__Text segment__.
** Start **

Had a lot of fun with the Gang Roundup in January, guys! Lot’s a good posts to share. I have to warn you that this roundup leans dangerously on the dieselpunk sid, but I do have a few historical posts that I really love.
Hope you’ll enjoy them as much as I did.
Bizarre Paintings Of Mecha Robots And Werewolves Attacking East European Peasants Of The Early 20th Century
I find retrofuturistic illustrations absolutely fascinating. I love the mix of history and fantasy, that sense of displacement that isn’t scary, but reveals something new. I find it exciting.
I discovered the work of Polish artist Jakub Rozalski completely by chance and fell in love right away. Don’t you think it’s absolutely amazing?
The World of Scythe is a beautiful 105-page art book showcasing the work of Jakub Rozalski for the board game Scythe, one of the most successful games ever funded on Kickstarter. The book was only made available to backers during the Kickstarter campaign, and is now only available on ArtStation Shop.

** End **

__Exercise instructions__.
[1] In the roundup text, where can The World of Scythe art book be bought now?
[2] Reproduce the listing from its first line through the line containing "tap(232, 177)", inclusive, replacing "icon" with "button" and leaving everything else the same.

__Source material__.
** Start **

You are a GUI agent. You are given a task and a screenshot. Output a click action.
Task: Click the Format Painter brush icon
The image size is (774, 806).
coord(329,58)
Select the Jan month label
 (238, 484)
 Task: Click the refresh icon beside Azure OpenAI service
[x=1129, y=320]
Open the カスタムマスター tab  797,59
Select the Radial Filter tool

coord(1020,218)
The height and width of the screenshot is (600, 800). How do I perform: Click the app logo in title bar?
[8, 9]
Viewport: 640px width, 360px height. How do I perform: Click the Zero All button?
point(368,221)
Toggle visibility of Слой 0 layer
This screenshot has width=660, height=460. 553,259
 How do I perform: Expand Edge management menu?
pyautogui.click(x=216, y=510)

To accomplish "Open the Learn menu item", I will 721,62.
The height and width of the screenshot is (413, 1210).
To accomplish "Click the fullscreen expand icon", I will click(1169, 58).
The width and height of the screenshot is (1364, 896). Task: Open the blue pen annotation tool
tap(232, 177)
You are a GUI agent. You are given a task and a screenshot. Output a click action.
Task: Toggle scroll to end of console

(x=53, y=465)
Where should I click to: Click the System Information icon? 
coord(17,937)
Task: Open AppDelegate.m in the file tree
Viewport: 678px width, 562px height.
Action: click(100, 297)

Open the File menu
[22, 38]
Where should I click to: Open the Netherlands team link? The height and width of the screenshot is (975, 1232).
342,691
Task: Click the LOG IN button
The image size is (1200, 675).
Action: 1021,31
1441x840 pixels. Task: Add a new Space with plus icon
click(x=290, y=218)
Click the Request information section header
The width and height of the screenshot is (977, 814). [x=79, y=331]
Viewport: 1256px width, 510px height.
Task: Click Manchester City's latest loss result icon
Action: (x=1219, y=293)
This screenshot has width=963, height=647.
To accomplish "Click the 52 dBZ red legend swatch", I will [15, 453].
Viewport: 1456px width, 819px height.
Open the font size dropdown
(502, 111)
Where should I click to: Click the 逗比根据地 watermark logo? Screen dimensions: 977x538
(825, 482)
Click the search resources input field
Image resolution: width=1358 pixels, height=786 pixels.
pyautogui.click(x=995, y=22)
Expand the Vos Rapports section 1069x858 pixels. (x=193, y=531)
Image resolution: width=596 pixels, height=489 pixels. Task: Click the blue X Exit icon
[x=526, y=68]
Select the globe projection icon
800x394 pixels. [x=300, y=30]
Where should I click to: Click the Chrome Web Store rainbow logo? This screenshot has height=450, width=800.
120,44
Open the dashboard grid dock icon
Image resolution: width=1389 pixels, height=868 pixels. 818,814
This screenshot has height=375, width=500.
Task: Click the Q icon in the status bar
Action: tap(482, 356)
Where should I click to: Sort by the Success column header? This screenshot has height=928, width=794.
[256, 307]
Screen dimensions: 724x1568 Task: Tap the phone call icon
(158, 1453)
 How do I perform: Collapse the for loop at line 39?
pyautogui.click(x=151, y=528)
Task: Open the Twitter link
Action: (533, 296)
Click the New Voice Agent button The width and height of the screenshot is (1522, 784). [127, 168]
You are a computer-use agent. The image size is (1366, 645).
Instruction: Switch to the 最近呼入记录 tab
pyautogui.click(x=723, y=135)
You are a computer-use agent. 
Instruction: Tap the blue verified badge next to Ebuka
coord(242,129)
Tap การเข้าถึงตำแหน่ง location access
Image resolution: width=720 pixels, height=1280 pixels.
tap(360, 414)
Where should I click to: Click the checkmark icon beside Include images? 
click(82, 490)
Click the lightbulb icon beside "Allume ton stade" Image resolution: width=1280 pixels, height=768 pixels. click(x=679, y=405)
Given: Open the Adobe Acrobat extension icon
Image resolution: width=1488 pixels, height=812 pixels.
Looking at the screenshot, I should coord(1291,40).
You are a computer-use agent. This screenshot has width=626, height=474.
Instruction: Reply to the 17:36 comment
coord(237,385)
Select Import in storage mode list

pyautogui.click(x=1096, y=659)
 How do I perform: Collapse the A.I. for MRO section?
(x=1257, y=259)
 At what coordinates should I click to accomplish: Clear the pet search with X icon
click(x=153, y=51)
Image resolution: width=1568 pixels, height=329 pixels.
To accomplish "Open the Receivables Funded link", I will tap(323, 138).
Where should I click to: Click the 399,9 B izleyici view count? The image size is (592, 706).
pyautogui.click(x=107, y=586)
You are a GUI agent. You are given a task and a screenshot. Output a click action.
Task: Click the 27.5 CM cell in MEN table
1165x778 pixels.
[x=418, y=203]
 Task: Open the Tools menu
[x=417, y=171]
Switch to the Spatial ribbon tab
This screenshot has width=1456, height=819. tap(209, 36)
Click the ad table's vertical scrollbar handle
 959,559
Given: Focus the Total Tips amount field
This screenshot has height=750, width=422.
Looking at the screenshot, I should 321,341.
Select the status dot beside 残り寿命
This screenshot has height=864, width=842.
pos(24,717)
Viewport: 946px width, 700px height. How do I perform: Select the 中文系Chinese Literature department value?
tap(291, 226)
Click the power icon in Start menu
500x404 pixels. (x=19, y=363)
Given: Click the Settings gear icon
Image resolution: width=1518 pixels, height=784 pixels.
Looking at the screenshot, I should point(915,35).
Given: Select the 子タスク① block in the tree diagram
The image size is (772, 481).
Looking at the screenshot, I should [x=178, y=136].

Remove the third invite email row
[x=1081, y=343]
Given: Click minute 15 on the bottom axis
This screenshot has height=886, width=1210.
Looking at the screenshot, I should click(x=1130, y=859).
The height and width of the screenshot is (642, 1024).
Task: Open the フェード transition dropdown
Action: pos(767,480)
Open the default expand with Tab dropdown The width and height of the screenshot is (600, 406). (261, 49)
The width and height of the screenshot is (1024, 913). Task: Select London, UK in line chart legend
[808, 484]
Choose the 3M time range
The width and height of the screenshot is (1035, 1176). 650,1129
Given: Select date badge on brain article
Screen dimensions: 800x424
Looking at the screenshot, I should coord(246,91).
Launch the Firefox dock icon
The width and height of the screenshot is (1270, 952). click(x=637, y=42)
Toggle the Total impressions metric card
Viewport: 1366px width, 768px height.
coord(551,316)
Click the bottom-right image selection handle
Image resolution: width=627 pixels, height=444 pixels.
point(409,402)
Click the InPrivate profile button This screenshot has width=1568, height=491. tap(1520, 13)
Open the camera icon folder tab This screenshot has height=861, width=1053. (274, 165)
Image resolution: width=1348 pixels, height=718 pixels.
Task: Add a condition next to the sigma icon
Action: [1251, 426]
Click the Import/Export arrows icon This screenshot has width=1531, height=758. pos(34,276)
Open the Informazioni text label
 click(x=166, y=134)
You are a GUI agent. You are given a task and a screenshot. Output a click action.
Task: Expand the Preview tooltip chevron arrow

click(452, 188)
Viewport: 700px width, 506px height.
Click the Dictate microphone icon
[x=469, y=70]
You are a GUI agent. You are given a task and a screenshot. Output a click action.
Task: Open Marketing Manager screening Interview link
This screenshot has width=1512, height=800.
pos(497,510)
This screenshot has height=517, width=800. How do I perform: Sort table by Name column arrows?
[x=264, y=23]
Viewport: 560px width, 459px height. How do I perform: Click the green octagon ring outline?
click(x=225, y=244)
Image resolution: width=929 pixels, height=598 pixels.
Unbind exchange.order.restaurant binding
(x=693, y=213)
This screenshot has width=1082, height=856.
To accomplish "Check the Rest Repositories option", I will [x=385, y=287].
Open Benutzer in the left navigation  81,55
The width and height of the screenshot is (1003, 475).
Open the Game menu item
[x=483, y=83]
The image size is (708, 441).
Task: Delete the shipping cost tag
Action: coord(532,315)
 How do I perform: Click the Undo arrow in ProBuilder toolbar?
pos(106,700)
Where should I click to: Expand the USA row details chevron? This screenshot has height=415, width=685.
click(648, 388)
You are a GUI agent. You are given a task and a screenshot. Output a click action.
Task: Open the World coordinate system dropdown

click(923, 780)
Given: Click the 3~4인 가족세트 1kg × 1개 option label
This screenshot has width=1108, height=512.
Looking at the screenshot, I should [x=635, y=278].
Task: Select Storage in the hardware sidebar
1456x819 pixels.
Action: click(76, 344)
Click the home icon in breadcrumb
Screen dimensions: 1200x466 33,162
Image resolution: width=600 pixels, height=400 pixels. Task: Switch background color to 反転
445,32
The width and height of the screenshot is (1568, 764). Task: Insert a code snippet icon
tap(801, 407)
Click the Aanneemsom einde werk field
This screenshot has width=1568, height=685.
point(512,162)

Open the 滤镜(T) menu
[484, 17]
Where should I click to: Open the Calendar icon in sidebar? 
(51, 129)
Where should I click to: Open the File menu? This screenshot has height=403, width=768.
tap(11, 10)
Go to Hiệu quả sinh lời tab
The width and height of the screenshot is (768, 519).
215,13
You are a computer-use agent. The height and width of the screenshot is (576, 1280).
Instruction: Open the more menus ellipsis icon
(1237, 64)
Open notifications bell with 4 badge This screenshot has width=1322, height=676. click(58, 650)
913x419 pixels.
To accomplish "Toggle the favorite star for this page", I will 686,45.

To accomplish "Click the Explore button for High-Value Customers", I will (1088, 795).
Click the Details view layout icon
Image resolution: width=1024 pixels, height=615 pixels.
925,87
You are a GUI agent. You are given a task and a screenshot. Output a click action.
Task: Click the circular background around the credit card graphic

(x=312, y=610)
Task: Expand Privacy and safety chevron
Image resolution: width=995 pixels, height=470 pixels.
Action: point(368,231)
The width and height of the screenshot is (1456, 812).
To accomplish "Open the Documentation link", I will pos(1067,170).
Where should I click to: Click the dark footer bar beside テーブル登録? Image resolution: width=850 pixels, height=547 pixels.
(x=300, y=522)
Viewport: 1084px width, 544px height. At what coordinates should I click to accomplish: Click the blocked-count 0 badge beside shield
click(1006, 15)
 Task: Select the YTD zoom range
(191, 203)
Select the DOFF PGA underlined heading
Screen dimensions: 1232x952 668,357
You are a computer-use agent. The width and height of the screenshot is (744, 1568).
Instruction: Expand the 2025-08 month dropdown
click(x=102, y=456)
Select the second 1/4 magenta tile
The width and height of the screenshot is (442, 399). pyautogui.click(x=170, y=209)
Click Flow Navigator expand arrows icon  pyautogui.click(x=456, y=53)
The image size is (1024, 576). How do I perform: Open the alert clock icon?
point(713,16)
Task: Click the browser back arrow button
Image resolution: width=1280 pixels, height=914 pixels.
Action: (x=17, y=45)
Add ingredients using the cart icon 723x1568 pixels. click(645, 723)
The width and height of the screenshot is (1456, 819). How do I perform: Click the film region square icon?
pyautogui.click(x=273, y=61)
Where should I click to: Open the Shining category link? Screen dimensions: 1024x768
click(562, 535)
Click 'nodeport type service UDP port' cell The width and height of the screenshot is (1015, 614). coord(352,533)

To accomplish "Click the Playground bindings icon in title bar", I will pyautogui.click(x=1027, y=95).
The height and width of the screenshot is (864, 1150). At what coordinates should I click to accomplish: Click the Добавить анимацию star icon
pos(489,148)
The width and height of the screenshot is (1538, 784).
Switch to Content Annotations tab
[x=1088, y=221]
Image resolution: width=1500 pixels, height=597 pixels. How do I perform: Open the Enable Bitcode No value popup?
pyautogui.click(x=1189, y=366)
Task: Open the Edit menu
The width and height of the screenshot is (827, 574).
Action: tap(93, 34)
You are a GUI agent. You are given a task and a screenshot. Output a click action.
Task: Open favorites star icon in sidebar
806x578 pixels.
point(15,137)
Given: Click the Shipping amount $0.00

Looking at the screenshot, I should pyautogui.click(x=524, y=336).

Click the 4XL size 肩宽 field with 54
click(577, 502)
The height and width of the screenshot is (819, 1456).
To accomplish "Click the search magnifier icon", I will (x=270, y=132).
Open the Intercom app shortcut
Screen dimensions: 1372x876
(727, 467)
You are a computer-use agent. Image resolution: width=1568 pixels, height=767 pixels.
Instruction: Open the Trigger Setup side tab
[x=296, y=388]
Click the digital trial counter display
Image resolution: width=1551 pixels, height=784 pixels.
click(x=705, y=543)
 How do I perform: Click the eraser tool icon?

** End **

__Written answers__.
[1] It is now available only on ArtStation Shop.

[2]
You are a GUI agent. You are given a task and a screenshot. Output a click action.
Task: Click the Format Painter brush button
The image size is (774, 806).
coord(329,58)
Select the Jan month label
 (238, 484)
 Task: Click the refresh button beside Azure OpenAI service
[x=1129, y=320]
Open the カスタムマスター tab  797,59
Select the Radial Filter tool

coord(1020,218)
The height and width of the screenshot is (600, 800). How do I perform: Click the app logo in title bar?
[8, 9]
Viewport: 640px width, 360px height. How do I perform: Click the Zero All button?
point(368,221)
Toggle visibility of Слой 0 layer
This screenshot has width=660, height=460. 553,259
 How do I perform: Expand Edge management menu?
pyautogui.click(x=216, y=510)

To accomplish "Open the Learn menu item", I will 721,62.
The height and width of the screenshot is (413, 1210).
To accomplish "Click the fullscreen expand button", I will click(1169, 58).
The width and height of the screenshot is (1364, 896). Task: Open the blue pen annotation tool
tap(232, 177)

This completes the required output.